Георгий Иванов встает.

— Я пойду вниз, поищу ее.

— Невероятно, неправдоподобно, я просто умираю от беспокойства, с ума схожу, — говорит Мережковский. — Идите, Георгий Владимирович. Идите.

Звонок. Георгий Иванов открывает дверь.

В прихожую несвойственной ей быстрой и резкой походкой входит совершенно расстроенная Зинаида Николаевна. Даже перья на ее большой, криво сидящей шляпе как-то необычайно топорщатся.

— Ну что? Что ты узнала? — кидается к ней Мережковский. — Отчего ты так долго? Что случилось?

Но она, не отвечая ему и не здороваясь с Георгием Ивановым, возмущенно кричит:

— Все, все испортила! Все перешить надо! И юбка коротка, и рукава узки! И складок мало! И ко вторнику готово не будет!

...А заседание «Лампы» в тот вечер все же отменили.

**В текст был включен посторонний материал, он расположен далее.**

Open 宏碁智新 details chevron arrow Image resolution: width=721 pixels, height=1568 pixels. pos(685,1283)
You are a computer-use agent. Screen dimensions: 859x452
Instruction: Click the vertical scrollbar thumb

Мережковский говорил, что биографии писателей и поэтов, как и воспоминания о них, чаще всего превращаются не в цветы, а в тяжелые камни, падающие на их могилу, придавливающие ее. Что о поэтах и писателях должны писать только поэты и писатели, и то далеко не все. И тут часто такие биографии и воспоминания становятся памятниками не тем, о ком они пишутся, а авторам их. Я и Толстой. Я и Пушкин. Я и Блок. Я и русская поэзия. В подтверждение права выдвигать себя на первое место приводятся письма своих друзей и почитателей.

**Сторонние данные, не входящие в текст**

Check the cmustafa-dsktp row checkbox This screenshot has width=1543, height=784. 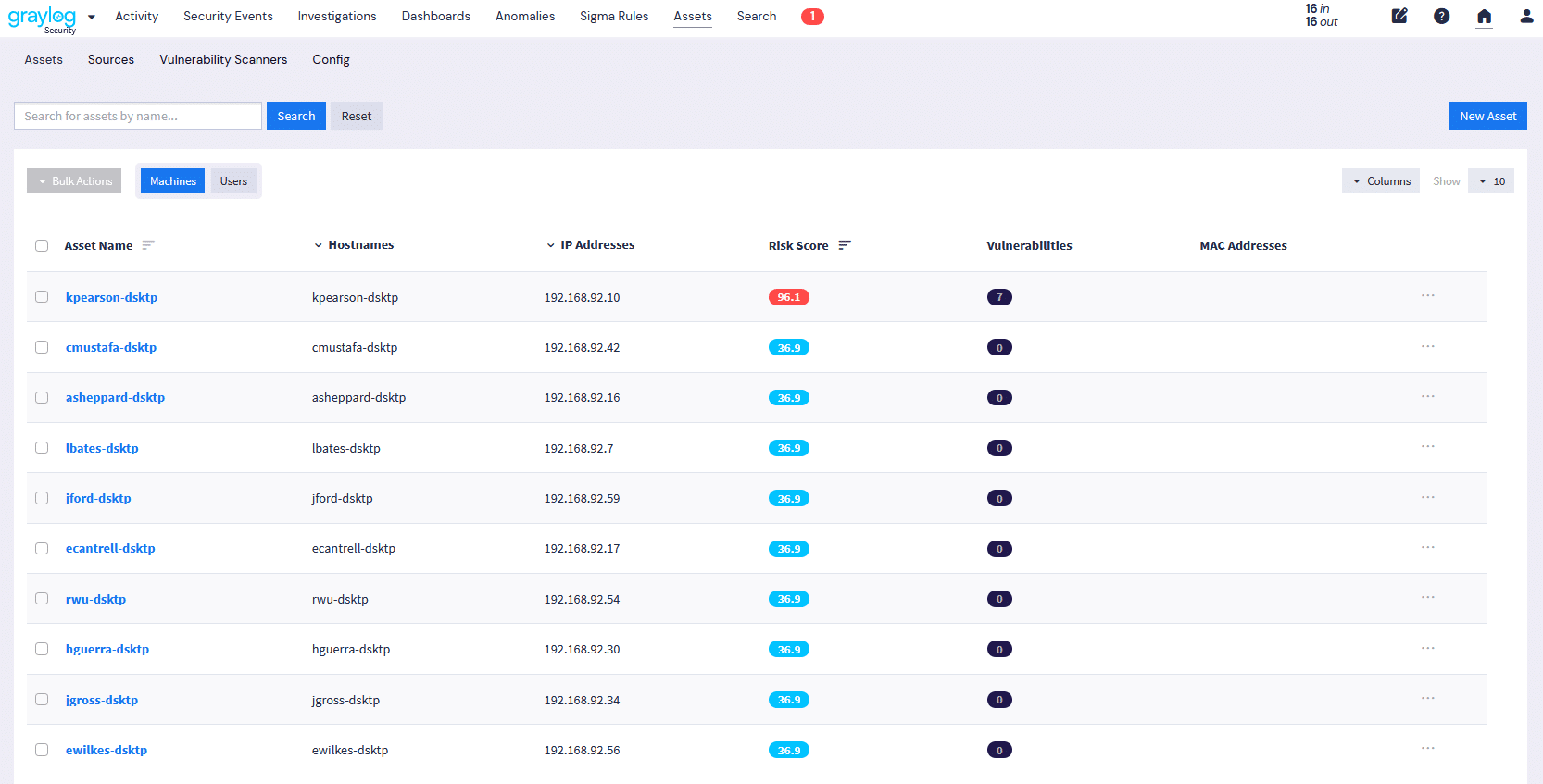point(42,347)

— Не смейте писать обо мне! Не смейте приводить моих писем! — восклицал он, в порыве вдохновения потрясая рукой. — Запрещаю! Не вколачивайте меня в гроб! Я хочу жить и после смерти.

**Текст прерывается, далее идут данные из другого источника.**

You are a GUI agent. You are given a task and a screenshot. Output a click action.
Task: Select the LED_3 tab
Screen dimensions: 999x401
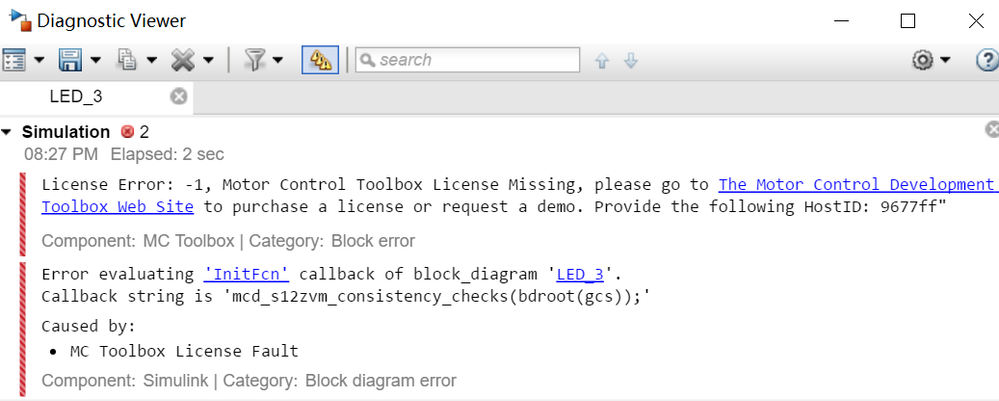click(x=76, y=97)
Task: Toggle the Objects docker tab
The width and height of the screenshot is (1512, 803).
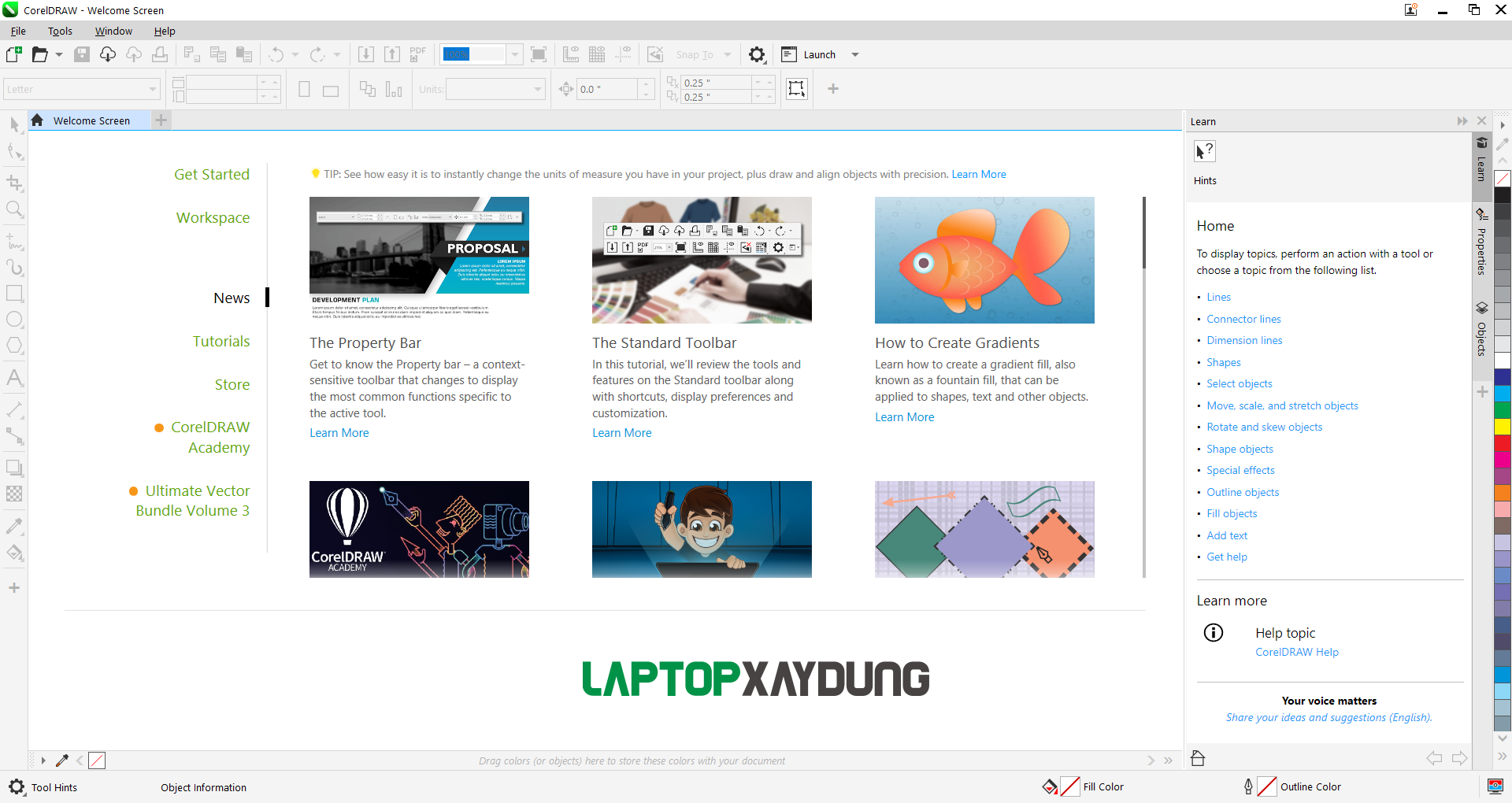Action: coord(1481,329)
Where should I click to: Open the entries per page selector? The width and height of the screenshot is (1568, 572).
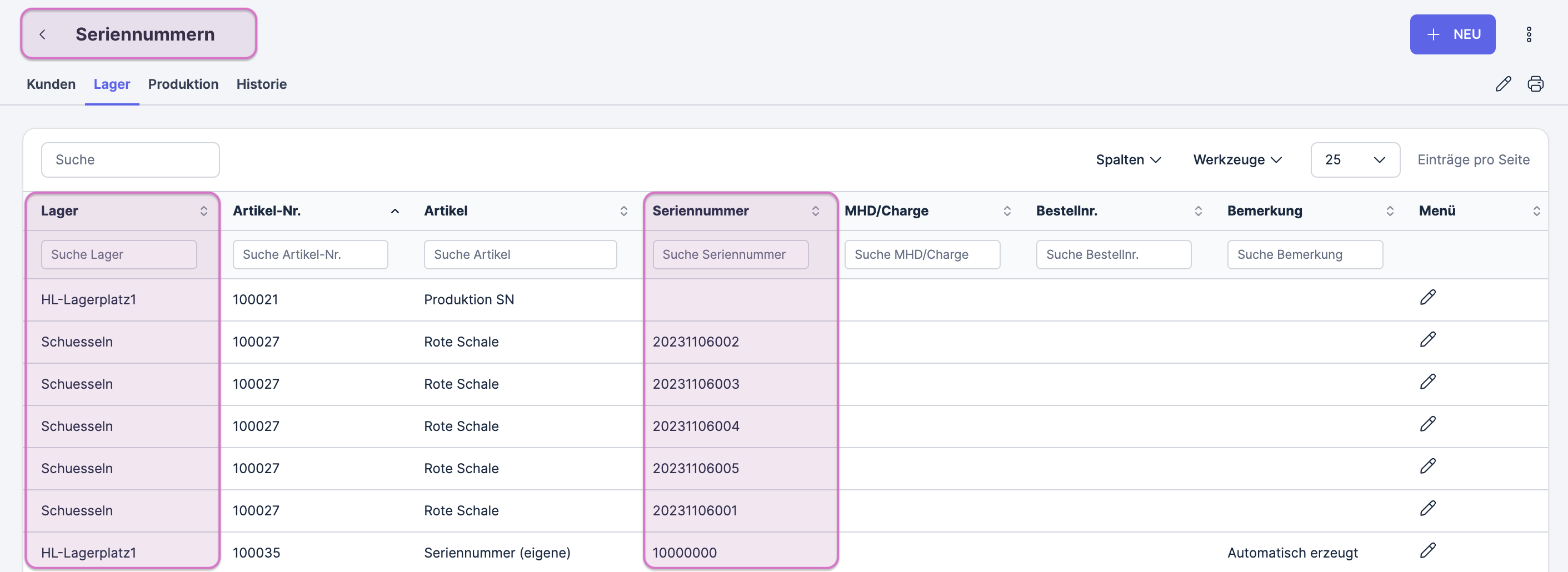click(1354, 160)
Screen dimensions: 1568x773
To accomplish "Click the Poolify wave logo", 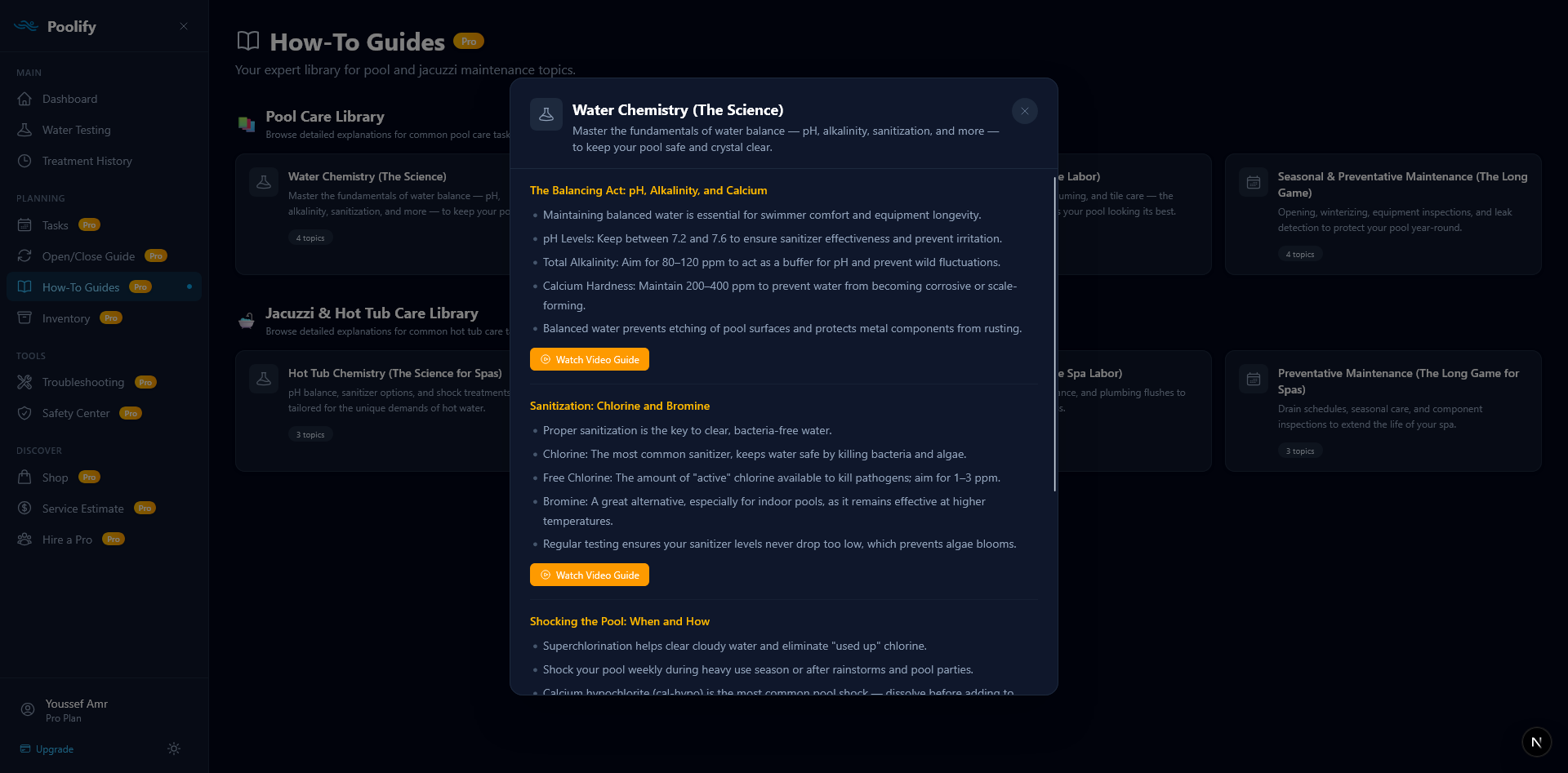I will click(x=25, y=26).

И все-таки я нарушаю этот запрет.

Но не для того, чтобы «вколотить его в гроб», а для того, чтобы помочь ему жить в сердцах читателей таким, каким он был, а не таким, каким он кажется многим. Очистить, защитить его от клеветы и наветов.

Это нелегко. Трудно спорить с утверждающими, что он был «чудовищно эгоистичен и эгоцентричен», что он никого на свете не любил и не уважал, кроме «своей Зины», что ему на все и на всех было наплевать, только бы он и она могли пить чай, — это казалось ему справедливым и естественным.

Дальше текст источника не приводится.